Moneter Masih Longgar, Fiskal Sudah Mau Diketatkan Nih!

Pajak adalah salah satu sumber utama pendapatan negara yang kemudian digunakan untuk membiayai berbagai macam program pemerintah mulai dari yang sifatnya produktif seperti investasi untuk infrastruktur hingga konsumtif.
Peningkatan tarif pajak berarti pemerintah berupaya meningkatkan penerimaan. Semasa dunia dilanda pagebluk Covid-19, penerimaan pajak mengalami shortfall. Sementara itu pemerintah ditekan untuk menggenjot belanjanya.
Defisit anggaran langsung bengkak. Defisit anggaran di AS tahun lalu diperkirakan mencapai lebih dari 10% PDB. Untuk kasus Indonesia yang biasanya dijaga di bawah 3% PDB tembus 6% PDB. Tahun ini defisit fiskal ditargetkan masih di atas normal di angka 5,7% PDB.
Upaya pemerintah untuk meningkatkan penerimaan di tengah defisit yang besar juga tak lepas dari tingginya tingkat utang. Rasio utang pemerintah terhadap PDB AS tembus 108% tahun 2020. Di Indonesia rasionya tembus 38,5% PDB. Padahal setahun sebelumnya hanya di angka 30%.
Bagi negara-negara reserve currency seperti AS saja utang yang menggunung menjadi risiko bagi stabilitas dan pertumbuhan ekonomi jangka panjang. Apalagi bagi Indonesia yang masuk jajaran soft currency country.
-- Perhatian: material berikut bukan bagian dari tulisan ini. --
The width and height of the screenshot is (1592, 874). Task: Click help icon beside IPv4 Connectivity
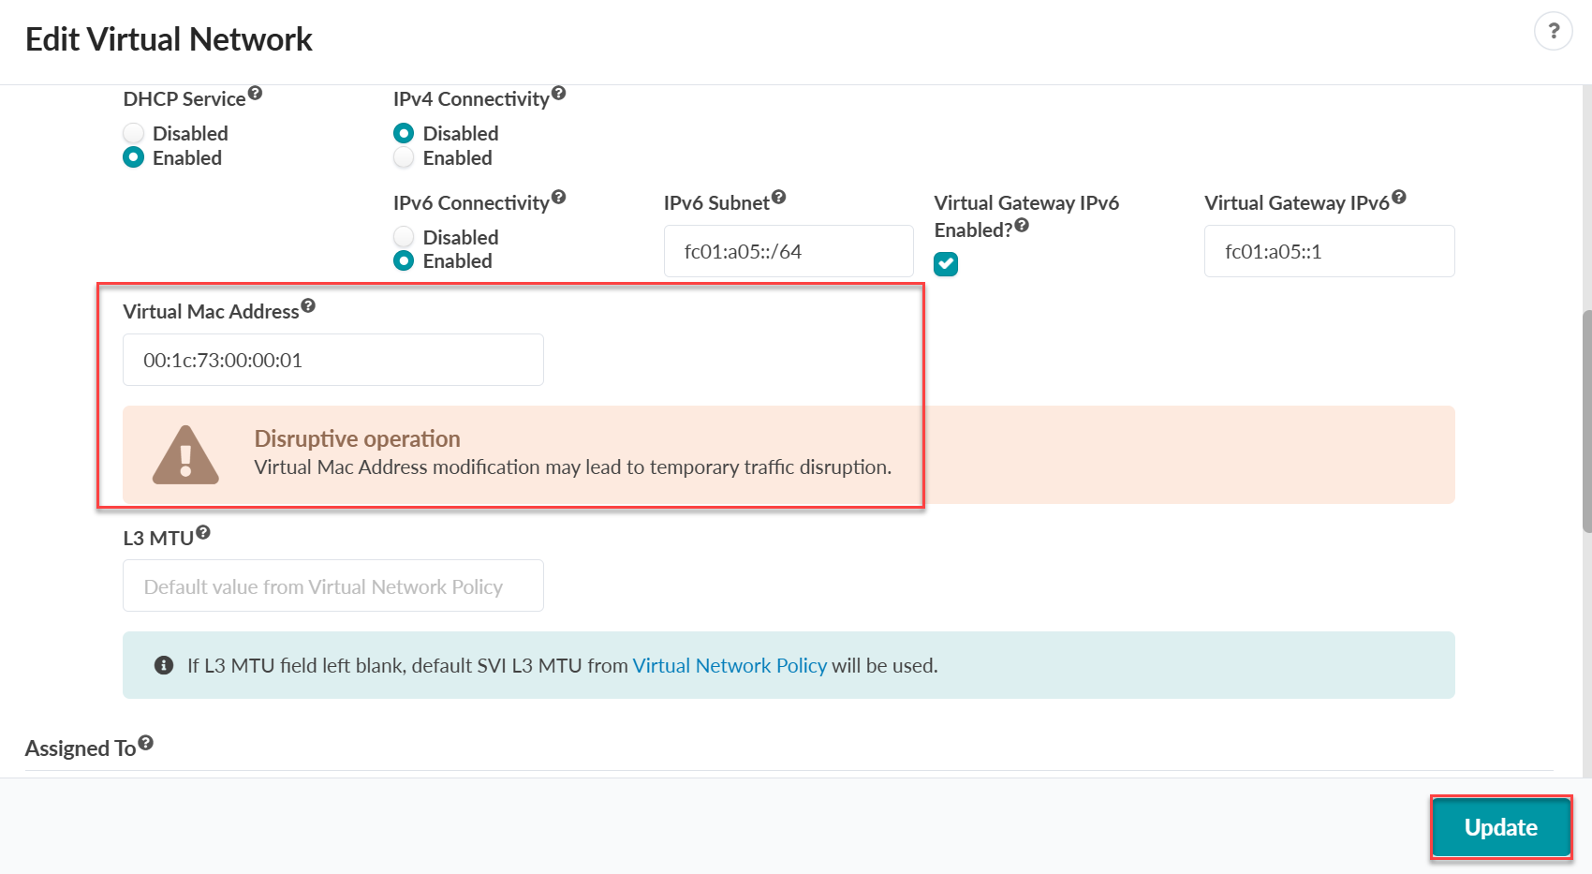(x=558, y=93)

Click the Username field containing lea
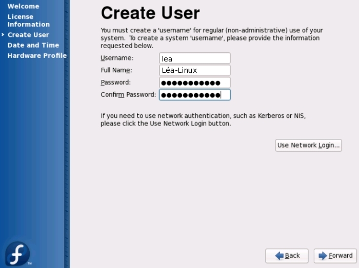194,58
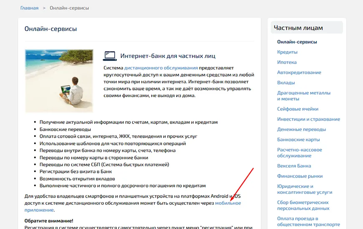
Task: Open Юридические и консалтинговые услуги
Action: coord(305,189)
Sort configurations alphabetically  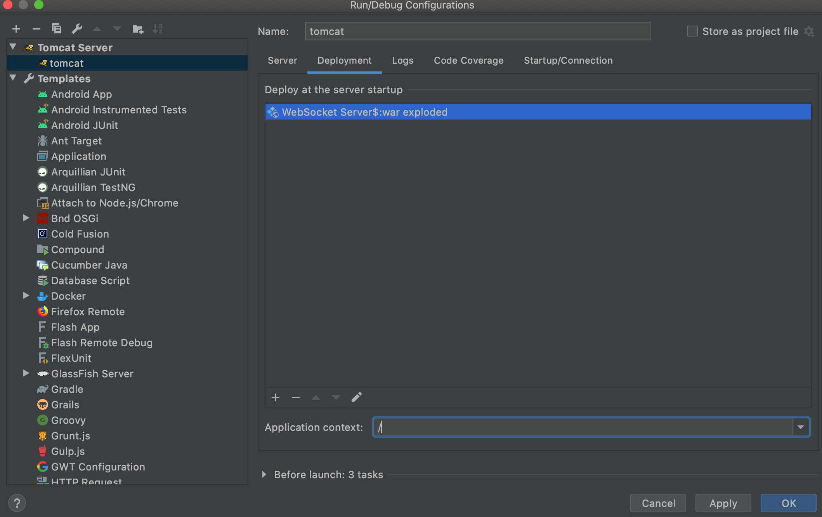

Peningkatan utang pemerintah di dalam negeri yang terlalu besar melalui penerbitan obligasi hanya akan menyerap dana masyarakat secara berlebih dan memunculkan fenomena crowding out.
Meminjam keluar negeri dengan penerbitan global bond juga tak bisa sembarangan karena utang dalam denominasi asing cenderung sulit untuk dikontrol. Belum lagi penyakit kronis Indonesia yang selama ini tak tahan terhadap adanya capital outflow. Depresiasi rupiah hanya akan menambah beban untuk mencicil bunga.
Di sisi lain pemerintah tak bisa terus menerus mengandalkan Bank Indonesia (BI) untuk ikut serta menambal defisit anggaran lewat skema buden sharing. Tak ada yang menyangkal kondisi sekarang ini memang sulit.
Para pengambil kebijakan dituntut kreatif untuk mencari formulasi yang tepat tanpa menumbalkan kepentingan jangka panjang. Namun apakah kebijakan peningkatan tarif pajak sudah tepat.
Sebelum menyimpulkan ke arah sana balik lagi harus kembali fokus saat ini itu apa? Apabila fokusnya adalah pemulihan ekonomi, peningkatan tarif PPN tentu saja punya konsekuensi negatif jika dilakukan saat perekonomian belum benar-benar pulih. Apalagi daya beli masyarakat juga masih terganggu yang tercermin dari tingkat inflasi inti yang terus melambat.
Lucunya lagi adalah di saat pajak yang dikenakan masyarakat atas berbagai bentuk transaksi ditingkatkan, pemerintah juga mewacanakan adanya kebijakan pengampunan pajak. Jelas ini menimbulkan pertanyaan banyak pihak. Sebenarnya keberpihakan pemerintah itu di mana?
Kalau di AS jelas, para crazy rich ditarget untuk membayar pajak lebih tinggi. Kalau di Indonesia malah cenderung sebaliknya. Kalau dilihat ekonomi Indonesia belum bisa kembali tumbuh seperti sebelum Covid-19, rasanya kebijakan peningkatan pajak PPN di 2022 masih terlalu dini dan bisa menjadi kontraproduktif untuk menggenjot perekonomian.